> [STATED EXERCISE A]
Answer these questions using the Buckeye ice thread below:
(i) How much ice did MuskieDan measure near the Fairfield parking lot?
(ii) What temperature did jcotsmallie say it did not drop below?
(iii) Between which two places did fishin express find open water almost all the way?

# Buckeye



## dandyandy (Dec 23, 2009)

Hey guys,has anybody been on buckeye latey,just trying to find out how much ice we have left??Thanks Andy


----------



## jcotsmallie (Nov 1, 2009)

This was yesterday afternoon. I don't know about after last nights rain and not dropping below 45

Sent from my HTCONE using Ohub Campfire mobile app


----------



## MuskieDan (Nov 8, 2012)

Edges are sketchy at best today, there was 7" of ice near the Fairfield parking lot but over south of the bog there was more like 5". It looked pretty suspect all over, several big holes open across that area so if you're crazy enough to go out before light be sure to keep your eyes peeled. 


Posted using Outdoor Hub Campfire


----------



## dandyandy (Dec 23, 2009)

Musky Dan,,thank you for the info


----------



## fishin express (Apr 6, 2009)

Thought I would try it today. Open water almost all the way from North Shore to Fairfield beach. Drove around and looked from every place I could think of. Not worth the risk to me any more. Back home to start getting boat ready!

> [RECORDS PROVIDED]
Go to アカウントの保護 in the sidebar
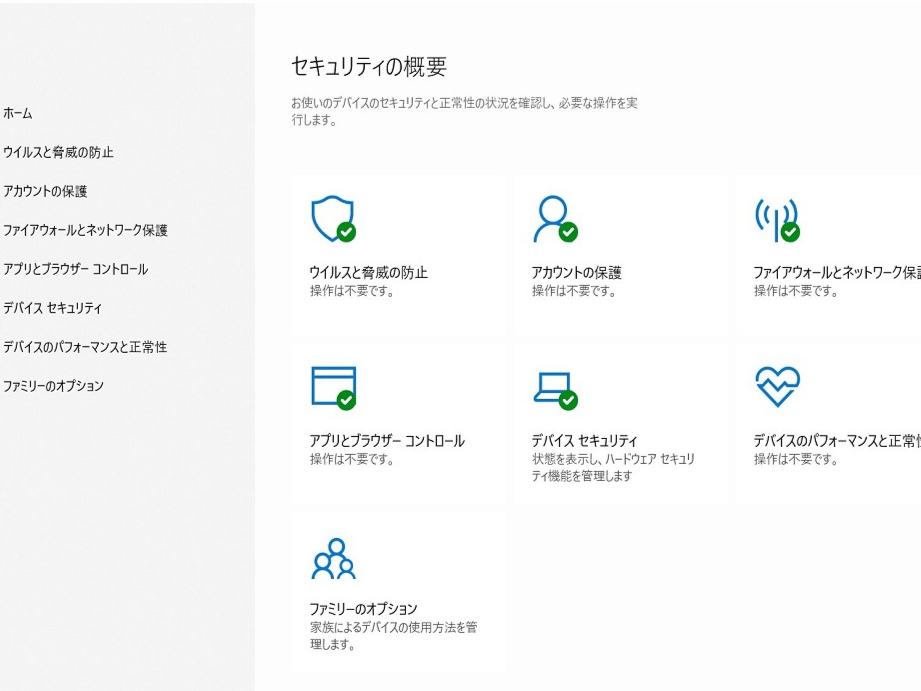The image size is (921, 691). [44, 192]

---

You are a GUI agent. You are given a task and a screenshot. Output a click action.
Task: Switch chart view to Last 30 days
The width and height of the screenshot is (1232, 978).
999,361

--

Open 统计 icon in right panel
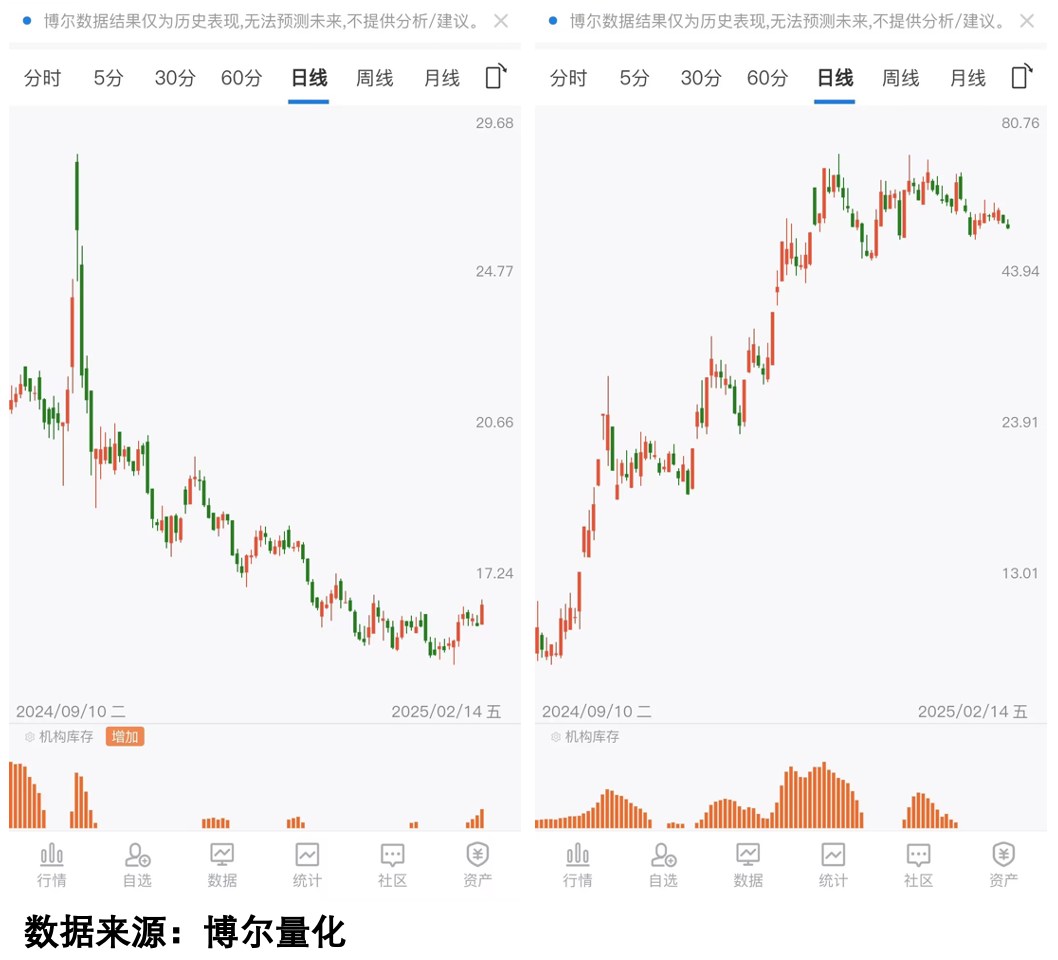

> [STATED EXERCISE B]
Select each line in the records above that contains the word "screenshot".

> [EXPECTED ANSWER A]
(i) 7"
(ii) 45
(iii) North Shore and Fairfield beach

> [EXPECTED ANSWER B]
You are a GUI agent. You are given a task and a screenshot. Output a click action.
The width and height of the screenshot is (1232, 978).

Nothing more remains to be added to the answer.